Background: Hospitalists frequently lead family meetings with patients and family members. Shared decision making employed during family meetings is believed to foster mutual understanding of its participants, including understanding of prognosis. However, this assumption has not been empirically assessed.

Methods: We performed a secondary analysis of data from a trial of a decision support tool for patients receiving prolonged mechanical ventilation (Cox 2019). Family meeting transcripts from the trial were previously coded for 13 SDM clinician behaviors (You 2023) and a summative SDM score was calculated for each meeting. Surveys before and after the family meeting were administered in which physicians and surrogates estimated patient prognosis (percent likelihood of survival at 1 year) and reported their perception of each other’s prognostic estimate. We defined surrogate misunderstanding as the absolute difference between the surrogate’s perception of the physician’s prognostic estimate and the physician’s prognostic estimate. We compared pre- and post-meeting surrogate misunderstanding with a Wilcox signed rank test. To assess the association of SDM and surrogate misunderstanding, we performed a linear regression of SDM score and post-meeting surrogate prognostic misunderstanding, adjusting for conceptually selected confounders (pre-meeting surrogate prognostic misunderstanding, trial arm, and surrogate health literacy).

Results: Among the 137 family meetings coded for clinician SDM behaviors, surrogates were an average of 52 years (SD 12), 74% female (n=102), 78% White (n=107), and 16% Black (n=22). Mean SDM score was 6 (IQR 4-9). There was a statistically significant decline in surrogate misunderstanding of physician prognostic estimate after the family meeting (median pre-meeting surrogate misunderstanding 22%, IQR = 10-40; median post-meeting surrogate misunderstanding 15%, IQR = 5-34; p = 0.002). In the multivariable linear regression, SDM score was not significantly associated with surrogate misunderstanding ( = -0.76, 95% CI -1.85 to 0.33, p = 0.17).

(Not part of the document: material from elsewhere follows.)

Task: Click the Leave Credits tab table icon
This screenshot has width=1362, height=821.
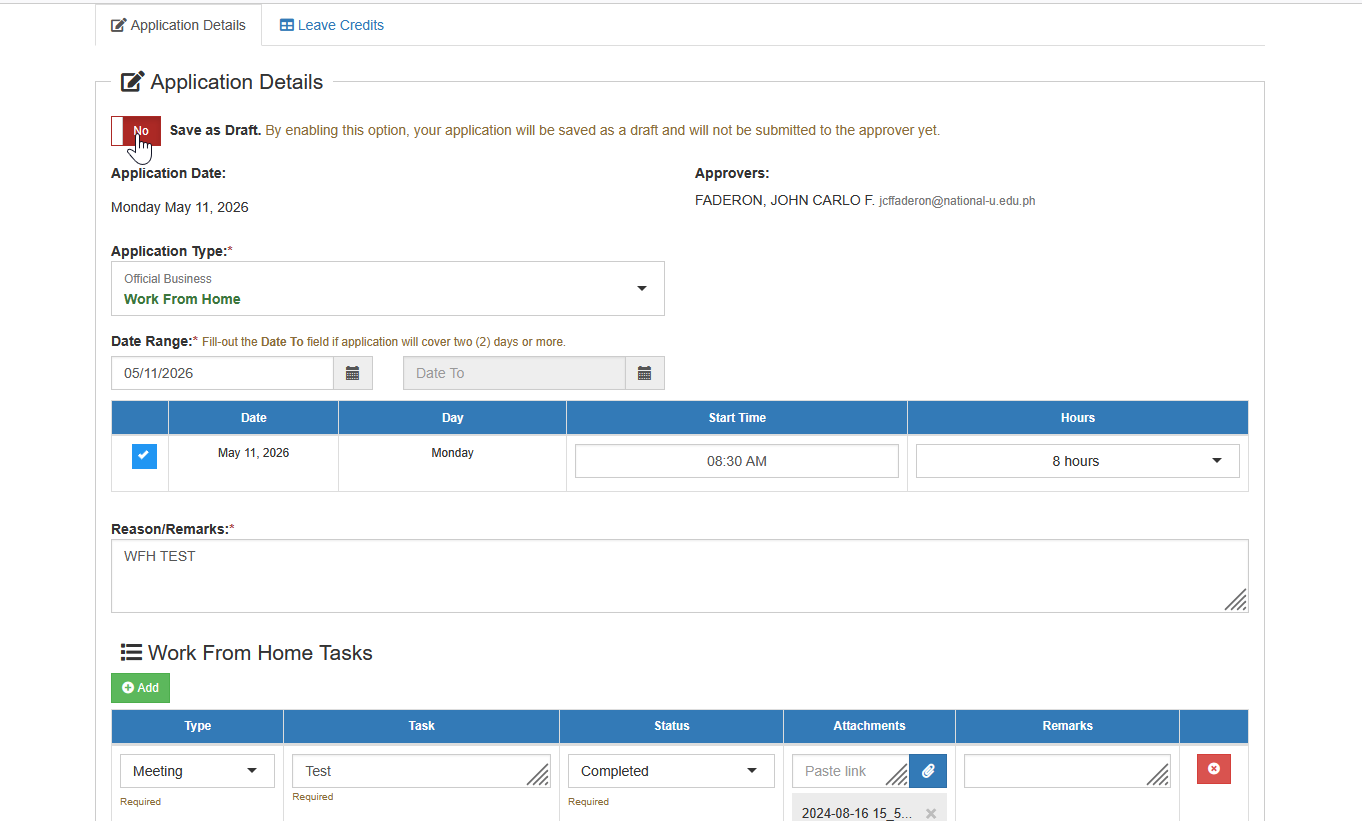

Conclusions: Family meetings improved surrogate misunderstanding of physician prognostic estimates. However, increased use of SDM behaviors by physicians in these meetings were not significantly associated with improved surrogate misunderstanding. Our findings suggest that engaging in SDM does not ensure decision-maker understanding. Future work should examine strategies to improve surrogate misunderstanding of physician prognostic estimates.